**SUPPLIED TEXT:**
· · · ·

Problems
and tasks in analysis, management, and planning of spatial units of
different sizes like gardens or parks, towns, landscapes or whole countries
are of growing importance. The enormous development of computer technology
and software has made possible to solve some of these problems and tasks
with new tools. Computer-Aided Design (CAD) and Geographic Information Systems
(GIS) are the keywords for this. They can be powerful to extend our thinking
and speed up analyses, and ease the production of new maps or tables, which
in course might induce new ideas, new solutions, and help to communicate our
results.
The book of exercises is
designed to help students of landscape architecture to understand the
basic concept of GIS by working with GIS software. However, the exercises
are additional teaching material to an introductory lecture on GIS which
is given in the Faculty of Environmental Management and Agriculture at the
University of Warmia and Mazury in Olsztyn, Poland. Therefore, deeper
theoretical instructions are missing in this volume ─ they are presented
elsewhere. Furthermore, because the exercises are included into a 30 hours
lecture, to be held in one semester, they are certainly not covering all
possibilities of GIS, nor are they exploring the selected topics to full
depth.

· · · ·

**MATERIAL SUPPLIED:**
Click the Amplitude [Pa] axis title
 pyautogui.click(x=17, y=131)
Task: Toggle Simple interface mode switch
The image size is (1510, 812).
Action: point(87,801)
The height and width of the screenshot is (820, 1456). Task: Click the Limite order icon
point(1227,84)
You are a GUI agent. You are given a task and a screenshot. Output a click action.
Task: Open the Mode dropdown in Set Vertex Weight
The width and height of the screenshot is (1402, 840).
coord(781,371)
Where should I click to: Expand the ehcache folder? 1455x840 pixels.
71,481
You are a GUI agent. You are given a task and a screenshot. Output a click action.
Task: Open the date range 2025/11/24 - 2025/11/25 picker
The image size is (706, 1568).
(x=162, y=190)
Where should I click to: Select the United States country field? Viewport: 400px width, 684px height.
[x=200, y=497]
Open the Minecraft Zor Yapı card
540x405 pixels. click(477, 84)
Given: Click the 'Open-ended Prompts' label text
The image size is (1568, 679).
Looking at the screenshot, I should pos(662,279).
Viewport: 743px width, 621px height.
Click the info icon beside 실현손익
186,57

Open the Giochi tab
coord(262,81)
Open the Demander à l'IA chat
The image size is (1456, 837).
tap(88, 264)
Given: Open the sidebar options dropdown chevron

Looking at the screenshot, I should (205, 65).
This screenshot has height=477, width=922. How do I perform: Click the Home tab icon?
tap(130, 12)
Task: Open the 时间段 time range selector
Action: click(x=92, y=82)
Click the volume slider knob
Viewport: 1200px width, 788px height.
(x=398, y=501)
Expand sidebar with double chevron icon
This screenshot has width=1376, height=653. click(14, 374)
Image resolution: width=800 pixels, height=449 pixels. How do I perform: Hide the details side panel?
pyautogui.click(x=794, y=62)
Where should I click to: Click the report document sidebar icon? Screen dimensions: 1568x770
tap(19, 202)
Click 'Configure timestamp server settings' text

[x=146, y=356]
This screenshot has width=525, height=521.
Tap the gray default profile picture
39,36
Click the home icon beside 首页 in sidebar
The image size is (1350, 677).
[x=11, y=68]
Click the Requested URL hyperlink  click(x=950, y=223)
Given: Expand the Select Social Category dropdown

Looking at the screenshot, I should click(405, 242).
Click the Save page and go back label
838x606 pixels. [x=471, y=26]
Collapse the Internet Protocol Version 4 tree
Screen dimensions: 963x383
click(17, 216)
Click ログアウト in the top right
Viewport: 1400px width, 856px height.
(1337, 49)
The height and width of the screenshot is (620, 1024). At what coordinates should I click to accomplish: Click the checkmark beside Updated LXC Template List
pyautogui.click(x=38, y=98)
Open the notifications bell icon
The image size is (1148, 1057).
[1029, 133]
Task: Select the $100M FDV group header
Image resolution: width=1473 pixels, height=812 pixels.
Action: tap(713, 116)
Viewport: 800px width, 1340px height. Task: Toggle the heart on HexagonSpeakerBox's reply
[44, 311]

· · · ·

**EXERCISE:**
Answer from the GIS exercise text:
(a) Which two tools does it name as the keywords for solving spatial problems with new tools?
(b) Whom is the book of exercises designed to help?
(c) How many hours does the lecture that includes the exercises last?

**ANSWER TO THE PROBLEM:**
(a) Computer-Aided Design (CAD) and Geographic Information Systems (GIS).
(b) Students of landscape architecture.
(c) 30 hours, held in one semester.